This measures the likelihood of default over a single time period of length k. It is simply the fraction of the cohort that survives to the end of the period:
$$ \begin{align*} \text{ PD }_\text{ k }=\frac { \text{defaulted}_\text{ k }^\text{ t+k } }{ \text{cohort}_\text{ t } } \end{align*}$$
Where:
\(\text{ PD }_{\text{ k }}\)= Probability of default.
\(\text{defaulted}_\text{ k }^\text{ t+k }\)= Number of issuer names (members of the cohort) that have defaulted between time \(\text{t}\) and time \(\text{t+k}\).

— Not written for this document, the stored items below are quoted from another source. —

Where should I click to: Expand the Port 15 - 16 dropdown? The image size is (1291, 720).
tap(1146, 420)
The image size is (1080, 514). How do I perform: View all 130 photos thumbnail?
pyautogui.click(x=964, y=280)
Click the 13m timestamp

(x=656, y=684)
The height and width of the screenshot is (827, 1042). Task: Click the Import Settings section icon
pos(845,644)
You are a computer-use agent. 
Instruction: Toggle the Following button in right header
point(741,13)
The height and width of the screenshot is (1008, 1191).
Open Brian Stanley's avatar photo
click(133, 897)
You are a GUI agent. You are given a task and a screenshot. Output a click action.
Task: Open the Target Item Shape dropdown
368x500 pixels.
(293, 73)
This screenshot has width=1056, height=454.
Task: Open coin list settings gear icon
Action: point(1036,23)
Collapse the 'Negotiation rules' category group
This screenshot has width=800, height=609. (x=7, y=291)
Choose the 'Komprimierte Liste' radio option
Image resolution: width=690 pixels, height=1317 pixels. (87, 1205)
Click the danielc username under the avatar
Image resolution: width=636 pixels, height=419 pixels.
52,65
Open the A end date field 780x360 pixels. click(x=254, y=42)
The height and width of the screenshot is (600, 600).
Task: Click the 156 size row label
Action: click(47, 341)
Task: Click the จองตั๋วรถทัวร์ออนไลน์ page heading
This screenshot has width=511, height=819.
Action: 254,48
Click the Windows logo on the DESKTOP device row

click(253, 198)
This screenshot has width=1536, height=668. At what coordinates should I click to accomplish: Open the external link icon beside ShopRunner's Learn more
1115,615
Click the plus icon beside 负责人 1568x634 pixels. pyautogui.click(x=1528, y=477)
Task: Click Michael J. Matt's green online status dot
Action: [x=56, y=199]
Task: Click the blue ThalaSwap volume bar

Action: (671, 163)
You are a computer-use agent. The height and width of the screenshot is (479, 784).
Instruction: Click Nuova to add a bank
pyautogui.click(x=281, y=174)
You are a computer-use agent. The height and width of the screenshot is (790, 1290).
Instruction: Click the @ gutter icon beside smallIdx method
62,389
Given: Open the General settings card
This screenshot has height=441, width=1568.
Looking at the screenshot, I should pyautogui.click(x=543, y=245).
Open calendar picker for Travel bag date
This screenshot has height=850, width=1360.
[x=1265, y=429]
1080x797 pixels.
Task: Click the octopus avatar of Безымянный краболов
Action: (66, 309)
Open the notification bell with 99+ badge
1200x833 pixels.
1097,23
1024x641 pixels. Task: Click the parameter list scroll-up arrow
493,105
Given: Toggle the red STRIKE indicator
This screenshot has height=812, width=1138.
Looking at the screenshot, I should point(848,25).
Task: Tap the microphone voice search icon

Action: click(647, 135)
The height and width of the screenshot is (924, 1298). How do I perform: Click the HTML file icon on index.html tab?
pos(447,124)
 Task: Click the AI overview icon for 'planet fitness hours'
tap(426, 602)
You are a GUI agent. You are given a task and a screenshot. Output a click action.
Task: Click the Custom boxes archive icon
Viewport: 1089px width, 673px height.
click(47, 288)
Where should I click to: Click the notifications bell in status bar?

The K-horizon cumulative default rate is defined as the probability of default from the time of cohort formation up to and including time horizon K $$ \begin{align*} \text{ PD }_\text{ k }^\text{ cumulative }=\frac { \sum _{ \text i=\text t }^{\text i=\text{t}+\text{k} }{ \text{ defaulted }_\text{ i } } }{\text{ cohort}_\text{ t } } \end{align*}$$. If K is 5 years, for example, the cumulative probability of default in year 5 means the probability of an issuer name defaulting in either year 1, 2, 3, 4 or 5 (i.e., the sum of defaults in years 1, 2, 3, 4, and 5).
The following table gives the cumulative default rates provided by Moody’s.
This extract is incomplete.